For the Cougars, it may have been uncharacteristic, but not against the Pirates. With the win, West Side set a state record with its third straight state championship, the program’s 32nd straight victory. This is what the Pirates do: force turnovers, rack up rushing yards, make you uncomfortable.

Firth found out when its Ferrari offense never revved to life. Quarterback Gage Vasquez completed just three passes in the first half. He was also responsible for the Cougars’ longest rush of the first stanza, which covered eight yards. Running back Sam Park totaled 12 carries for 30 yards. Burton Park registered four carries for two yards. The club lost two turnovers, one fumble and one interception.

For that, you can thank West Side’s cover 0 defense, at least in large part. Since Oct. 22, the day Firth dropped a 22-21 regular-season finale to North Fremont, opponents noticed something about the Cougars: They struggle against blitzes. So all four teams Firth faced in these playoffs — Aberdeen, Declo, North Fremont and West Side — rolled out the same looks, playing almost exclusively man coverage, bringing pressure on most plays.
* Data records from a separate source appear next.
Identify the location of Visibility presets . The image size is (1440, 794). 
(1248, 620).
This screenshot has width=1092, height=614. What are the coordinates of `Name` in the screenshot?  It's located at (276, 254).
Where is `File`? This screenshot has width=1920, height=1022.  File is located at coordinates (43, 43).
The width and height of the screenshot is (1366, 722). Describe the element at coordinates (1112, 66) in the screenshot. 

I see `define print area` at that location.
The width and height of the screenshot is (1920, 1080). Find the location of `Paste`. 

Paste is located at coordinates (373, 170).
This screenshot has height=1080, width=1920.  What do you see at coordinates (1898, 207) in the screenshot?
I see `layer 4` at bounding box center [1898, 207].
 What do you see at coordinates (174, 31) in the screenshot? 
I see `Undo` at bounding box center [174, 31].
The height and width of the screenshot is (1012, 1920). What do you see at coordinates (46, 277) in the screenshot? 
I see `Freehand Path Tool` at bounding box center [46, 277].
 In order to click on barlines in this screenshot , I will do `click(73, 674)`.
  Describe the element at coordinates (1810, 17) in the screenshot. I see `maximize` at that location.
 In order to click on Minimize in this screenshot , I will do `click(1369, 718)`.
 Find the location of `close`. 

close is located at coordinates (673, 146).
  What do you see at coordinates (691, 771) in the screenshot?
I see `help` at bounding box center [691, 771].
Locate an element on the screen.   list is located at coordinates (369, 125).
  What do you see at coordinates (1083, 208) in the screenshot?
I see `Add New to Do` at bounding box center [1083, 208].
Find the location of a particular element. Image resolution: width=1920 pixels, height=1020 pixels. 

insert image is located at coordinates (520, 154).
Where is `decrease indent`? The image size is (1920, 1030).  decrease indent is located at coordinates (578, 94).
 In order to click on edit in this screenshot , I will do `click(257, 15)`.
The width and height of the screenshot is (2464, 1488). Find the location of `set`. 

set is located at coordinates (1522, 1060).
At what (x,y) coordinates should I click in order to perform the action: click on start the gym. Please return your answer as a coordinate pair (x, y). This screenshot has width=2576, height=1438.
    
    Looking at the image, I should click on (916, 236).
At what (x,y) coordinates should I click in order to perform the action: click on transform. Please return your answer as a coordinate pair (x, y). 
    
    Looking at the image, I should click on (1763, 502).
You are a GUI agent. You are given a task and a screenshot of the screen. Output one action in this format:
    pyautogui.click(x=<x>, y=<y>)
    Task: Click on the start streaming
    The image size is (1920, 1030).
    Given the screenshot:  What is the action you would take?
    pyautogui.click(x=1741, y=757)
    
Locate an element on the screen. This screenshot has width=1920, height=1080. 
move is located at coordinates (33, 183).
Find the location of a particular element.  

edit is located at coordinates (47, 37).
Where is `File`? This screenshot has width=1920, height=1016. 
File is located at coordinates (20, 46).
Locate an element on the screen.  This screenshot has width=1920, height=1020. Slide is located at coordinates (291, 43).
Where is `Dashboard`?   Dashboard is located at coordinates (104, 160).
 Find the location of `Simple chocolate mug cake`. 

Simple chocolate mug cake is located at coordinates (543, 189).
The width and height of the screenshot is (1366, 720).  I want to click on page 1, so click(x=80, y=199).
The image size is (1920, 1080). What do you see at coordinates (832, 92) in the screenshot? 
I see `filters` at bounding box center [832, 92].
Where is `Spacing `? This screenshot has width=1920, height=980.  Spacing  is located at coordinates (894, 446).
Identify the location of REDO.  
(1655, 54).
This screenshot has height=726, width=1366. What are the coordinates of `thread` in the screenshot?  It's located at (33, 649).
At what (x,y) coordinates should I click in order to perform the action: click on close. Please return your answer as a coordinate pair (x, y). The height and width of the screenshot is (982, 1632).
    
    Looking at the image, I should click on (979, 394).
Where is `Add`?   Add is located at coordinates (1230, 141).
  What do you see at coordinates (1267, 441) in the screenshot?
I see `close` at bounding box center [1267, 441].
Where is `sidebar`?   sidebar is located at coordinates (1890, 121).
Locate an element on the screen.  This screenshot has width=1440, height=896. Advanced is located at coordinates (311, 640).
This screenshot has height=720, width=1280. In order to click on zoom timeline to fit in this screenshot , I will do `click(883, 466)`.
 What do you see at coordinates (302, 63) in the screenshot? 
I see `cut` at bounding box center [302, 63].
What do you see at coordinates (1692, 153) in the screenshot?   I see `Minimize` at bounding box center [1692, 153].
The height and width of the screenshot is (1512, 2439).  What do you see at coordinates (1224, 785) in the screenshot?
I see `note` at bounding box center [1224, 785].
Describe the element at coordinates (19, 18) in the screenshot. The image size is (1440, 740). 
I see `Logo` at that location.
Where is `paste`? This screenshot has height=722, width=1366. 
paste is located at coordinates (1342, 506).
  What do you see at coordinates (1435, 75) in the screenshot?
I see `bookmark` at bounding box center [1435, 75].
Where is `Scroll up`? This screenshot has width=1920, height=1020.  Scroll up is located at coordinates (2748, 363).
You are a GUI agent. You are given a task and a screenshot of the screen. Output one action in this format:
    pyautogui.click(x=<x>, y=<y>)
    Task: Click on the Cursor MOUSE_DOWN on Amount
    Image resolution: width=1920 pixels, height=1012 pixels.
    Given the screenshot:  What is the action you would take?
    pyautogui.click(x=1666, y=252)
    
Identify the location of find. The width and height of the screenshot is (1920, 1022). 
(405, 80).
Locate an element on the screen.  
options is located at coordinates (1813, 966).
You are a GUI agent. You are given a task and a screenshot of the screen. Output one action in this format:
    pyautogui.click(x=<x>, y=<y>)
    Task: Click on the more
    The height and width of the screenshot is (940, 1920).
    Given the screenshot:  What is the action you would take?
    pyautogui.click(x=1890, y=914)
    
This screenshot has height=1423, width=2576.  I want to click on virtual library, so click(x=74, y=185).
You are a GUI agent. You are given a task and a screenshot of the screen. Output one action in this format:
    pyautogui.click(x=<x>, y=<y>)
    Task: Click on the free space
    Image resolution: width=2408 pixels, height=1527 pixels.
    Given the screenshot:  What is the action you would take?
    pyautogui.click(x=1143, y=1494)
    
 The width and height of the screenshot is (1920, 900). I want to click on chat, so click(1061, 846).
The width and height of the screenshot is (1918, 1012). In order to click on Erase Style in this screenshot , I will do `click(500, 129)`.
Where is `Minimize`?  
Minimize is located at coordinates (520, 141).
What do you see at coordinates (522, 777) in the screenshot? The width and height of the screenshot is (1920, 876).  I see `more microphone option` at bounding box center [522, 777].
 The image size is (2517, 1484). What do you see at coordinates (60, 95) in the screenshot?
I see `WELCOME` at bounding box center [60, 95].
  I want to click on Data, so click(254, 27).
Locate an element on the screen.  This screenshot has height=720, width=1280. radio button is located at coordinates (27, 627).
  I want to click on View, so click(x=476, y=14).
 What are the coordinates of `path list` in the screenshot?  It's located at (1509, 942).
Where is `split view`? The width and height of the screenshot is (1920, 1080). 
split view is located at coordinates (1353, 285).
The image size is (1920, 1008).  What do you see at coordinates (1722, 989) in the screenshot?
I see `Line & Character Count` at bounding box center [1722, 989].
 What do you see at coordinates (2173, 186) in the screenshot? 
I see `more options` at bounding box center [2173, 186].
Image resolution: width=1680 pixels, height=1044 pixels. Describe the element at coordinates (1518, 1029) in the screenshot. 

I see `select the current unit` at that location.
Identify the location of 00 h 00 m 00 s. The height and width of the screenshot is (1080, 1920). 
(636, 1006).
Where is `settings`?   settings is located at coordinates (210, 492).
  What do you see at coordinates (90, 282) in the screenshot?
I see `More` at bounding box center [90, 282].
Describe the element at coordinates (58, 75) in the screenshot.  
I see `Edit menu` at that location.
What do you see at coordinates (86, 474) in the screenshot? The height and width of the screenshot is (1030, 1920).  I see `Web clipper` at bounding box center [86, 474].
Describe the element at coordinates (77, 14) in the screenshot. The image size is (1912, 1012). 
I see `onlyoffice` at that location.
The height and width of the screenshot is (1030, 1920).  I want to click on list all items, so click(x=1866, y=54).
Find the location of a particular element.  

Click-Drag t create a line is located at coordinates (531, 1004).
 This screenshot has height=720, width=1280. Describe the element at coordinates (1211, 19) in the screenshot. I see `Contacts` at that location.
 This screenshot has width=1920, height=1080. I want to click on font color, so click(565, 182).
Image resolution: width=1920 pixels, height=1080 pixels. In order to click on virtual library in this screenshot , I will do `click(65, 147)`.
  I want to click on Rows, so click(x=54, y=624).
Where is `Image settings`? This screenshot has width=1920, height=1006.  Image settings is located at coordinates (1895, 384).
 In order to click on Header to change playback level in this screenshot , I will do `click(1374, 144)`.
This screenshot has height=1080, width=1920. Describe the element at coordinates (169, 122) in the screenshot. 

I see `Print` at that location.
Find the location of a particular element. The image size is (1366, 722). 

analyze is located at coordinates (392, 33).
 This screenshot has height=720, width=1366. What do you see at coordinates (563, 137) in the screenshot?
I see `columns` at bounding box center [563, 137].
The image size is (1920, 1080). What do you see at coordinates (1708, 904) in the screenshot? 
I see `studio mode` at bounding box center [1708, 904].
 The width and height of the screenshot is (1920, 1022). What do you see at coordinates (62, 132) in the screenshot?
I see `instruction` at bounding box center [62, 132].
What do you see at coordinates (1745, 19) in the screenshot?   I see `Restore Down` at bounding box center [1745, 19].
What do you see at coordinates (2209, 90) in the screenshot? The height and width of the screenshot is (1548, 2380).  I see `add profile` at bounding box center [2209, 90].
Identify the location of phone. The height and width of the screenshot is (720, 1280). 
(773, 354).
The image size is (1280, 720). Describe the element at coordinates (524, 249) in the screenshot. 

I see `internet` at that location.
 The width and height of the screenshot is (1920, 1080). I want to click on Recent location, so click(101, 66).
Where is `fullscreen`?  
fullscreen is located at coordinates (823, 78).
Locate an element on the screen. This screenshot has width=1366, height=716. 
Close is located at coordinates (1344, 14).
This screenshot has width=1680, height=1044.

“It has to be quick routes,” Bartlett said. “It has to be us taking shots, saying, ‘Our athlete is better than yours. We’re going to make it a track race.’ Until we get that confidence and being able to do that, that is a good blueprint to cover us.”

It amounted to a giant thud for Firth, but the reality is this club can handle lackluster offensive showings. In fact, that’s how the Cougars won their last two playoff games, grinding out low-scoring wins over Declo and North Fremont. In those games, though, they kept things close by smothering foes on defense.

The difference on Thursday was the way the Cougars let the Pirates run wild on offense. West Side dinged Firth for the most points the Cougars allowed all season, even more than the first time these teams met this year, a season-opening overtime thriller. The Pirates scored however they liked: through the air, where quarterback Blaize Brown completed touchdown passes of 32 and 89 yards, and on the ground, where Brokens joined tailbacks Parker Moser and Parker Henderson in thrashing the Firth defense.

It represented the most points the Cougars had surrendered in nearly a full calendar year, dating back to last season’s state championship game, which West Side won in a 39-0 blowout over Firth. Compounding the problem: Junior Alex Vasquez, a crucial two-way player, was playing five weeks removed from fracturing his fibula.

For their parts, the Cougars found ways to stay composed, even after they let that game-opening play go for six. Their poker faces slipped early in the third frame, when Vasquez tossed a pick six, which handed West Side a 26-7 lead.

“I saw some kids, rightfully, just like, ugh,” Bartlett said.

On Thursday, all the advantages the Cougars figured they had turned to dust. All season, they built an identity behind their ground game, churning out hundreds of yards per game through playmakers like Gage and Alex Vasquez, Sam and Burton Park, even receivers like Austin Jacobsen. Those didn’t pan out. They also figured playing here at Holt, where temperatures can rise under the lights, could be a boon — especially since West Side had never played at the arena.

If that worked to Firth’s advantage, it never surfaced, not after the Pirates scored on their first play from scrimmage. “They were kind of gassed out,” Bartlett said, “but they had done such a good job early that they were able to hang on.”

All of which leaves Firth in a tricky spot: How does the club square a season that featured so many successes with a finale that included so many failures? For Bartlett, it starts with the seniors, the group of kids who were eighth graders when he joined Firth, both as a football coach and a science teacher.

“I love them,” Bartlett said. “They’re amazing.”

Then he offered a sigh of disappointment, the kind of noise that communicates a mixture of enthusiasm and regret. It was clear how much this group means to him. He stared across the turf, across the arena, across the place where this journey had ended one milestone short. The one hurdle you can’t clear always hurts the most.

“I feel like we came up a little short for them,” Bartlett said.